▶ **TASK**
Every entry below is to be copied exactly as written.

▶ **AVAILABLE DATA**
'''

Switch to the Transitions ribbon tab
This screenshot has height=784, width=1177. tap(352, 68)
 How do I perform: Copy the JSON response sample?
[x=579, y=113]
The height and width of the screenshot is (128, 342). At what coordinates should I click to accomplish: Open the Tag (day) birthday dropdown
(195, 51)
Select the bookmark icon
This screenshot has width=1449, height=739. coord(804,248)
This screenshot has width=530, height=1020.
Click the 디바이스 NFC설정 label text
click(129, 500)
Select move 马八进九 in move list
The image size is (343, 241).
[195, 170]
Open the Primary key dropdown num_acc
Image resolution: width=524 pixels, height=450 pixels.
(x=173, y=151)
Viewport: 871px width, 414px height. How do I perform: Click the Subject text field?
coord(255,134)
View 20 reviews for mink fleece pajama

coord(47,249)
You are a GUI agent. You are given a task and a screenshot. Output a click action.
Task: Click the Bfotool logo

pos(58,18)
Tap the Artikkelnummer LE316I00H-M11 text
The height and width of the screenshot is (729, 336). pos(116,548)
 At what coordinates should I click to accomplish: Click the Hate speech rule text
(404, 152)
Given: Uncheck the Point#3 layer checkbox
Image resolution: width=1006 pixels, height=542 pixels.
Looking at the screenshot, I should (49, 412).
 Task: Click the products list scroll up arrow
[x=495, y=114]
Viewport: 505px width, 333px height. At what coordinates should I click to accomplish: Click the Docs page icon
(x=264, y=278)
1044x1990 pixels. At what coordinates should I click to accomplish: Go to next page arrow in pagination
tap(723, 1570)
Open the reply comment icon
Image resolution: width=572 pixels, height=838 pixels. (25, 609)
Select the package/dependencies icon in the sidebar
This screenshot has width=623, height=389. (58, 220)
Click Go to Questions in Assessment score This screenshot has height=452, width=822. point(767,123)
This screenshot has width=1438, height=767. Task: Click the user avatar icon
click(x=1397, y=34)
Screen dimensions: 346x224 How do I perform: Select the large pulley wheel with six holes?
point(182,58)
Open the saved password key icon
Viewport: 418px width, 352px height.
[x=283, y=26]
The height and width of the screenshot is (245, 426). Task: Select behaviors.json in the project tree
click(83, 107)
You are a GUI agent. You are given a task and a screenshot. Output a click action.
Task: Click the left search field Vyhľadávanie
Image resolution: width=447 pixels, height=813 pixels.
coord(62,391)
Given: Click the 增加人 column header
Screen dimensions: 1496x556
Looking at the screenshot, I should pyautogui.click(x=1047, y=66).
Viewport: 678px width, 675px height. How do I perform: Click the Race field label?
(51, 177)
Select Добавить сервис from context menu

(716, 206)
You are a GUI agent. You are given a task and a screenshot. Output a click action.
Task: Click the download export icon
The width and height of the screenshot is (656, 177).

'''

▶ **RESPONSE AREA**
Switch to the Transitions ribbon tab
This screenshot has height=784, width=1177. tap(352, 68)
 How do I perform: Copy the JSON response sample?
[x=579, y=113]
The height and width of the screenshot is (128, 342). At what coordinates should I click to accomplish: Open the Tag (day) birthday dropdown
(195, 51)
Select the bookmark icon
This screenshot has width=1449, height=739. coord(804,248)
This screenshot has width=530, height=1020.
Click the 디바이스 NFC설정 label text
click(129, 500)
Select move 马八进九 in move list
The image size is (343, 241).
[195, 170]
Open the Primary key dropdown num_acc
Image resolution: width=524 pixels, height=450 pixels.
(x=173, y=151)
Viewport: 871px width, 414px height. How do I perform: Click the Subject text field?
coord(255,134)
View 20 reviews for mink fleece pajama

coord(47,249)
You are a GUI agent. You are given a task and a screenshot. Output a click action.
Task: Click the Bfotool logo

pos(58,18)
Tap the Artikkelnummer LE316I00H-M11 text
The height and width of the screenshot is (729, 336). pos(116,548)
 At what coordinates should I click to accomplish: Click the Hate speech rule text
(404, 152)
Given: Uncheck the Point#3 layer checkbox
Image resolution: width=1006 pixels, height=542 pixels.
Looking at the screenshot, I should (49, 412).
 Task: Click the products list scroll up arrow
[x=495, y=114]
Viewport: 505px width, 333px height. At what coordinates should I click to accomplish: Click the Docs page icon
(x=264, y=278)
1044x1990 pixels. At what coordinates should I click to accomplish: Go to next page arrow in pagination
tap(723, 1570)
Open the reply comment icon
Image resolution: width=572 pixels, height=838 pixels. (25, 609)
Select the package/dependencies icon in the sidebar
This screenshot has width=623, height=389. (58, 220)
Click Go to Questions in Assessment score This screenshot has height=452, width=822. point(767,123)
This screenshot has width=1438, height=767. Task: Click the user avatar icon
click(x=1397, y=34)
Screen dimensions: 346x224 How do I perform: Select the large pulley wheel with six holes?
point(182,58)
Open the saved password key icon
Viewport: 418px width, 352px height.
[x=283, y=26]
The height and width of the screenshot is (245, 426). Task: Select behaviors.json in the project tree
click(83, 107)
You are a GUI agent. You are given a task and a screenshot. Output a click action.
Task: Click the left search field Vyhľadávanie
Image resolution: width=447 pixels, height=813 pixels.
coord(62,391)
Given: Click the 增加人 column header
Screen dimensions: 1496x556
Looking at the screenshot, I should pyautogui.click(x=1047, y=66).
Viewport: 678px width, 675px height. How do I perform: Click the Race field label?
(51, 177)
Select Добавить сервис from context menu

(716, 206)
You are a GUI agent. You are given a task and a screenshot. Output a click action.
Task: Click the download export icon
The width and height of the screenshot is (656, 177).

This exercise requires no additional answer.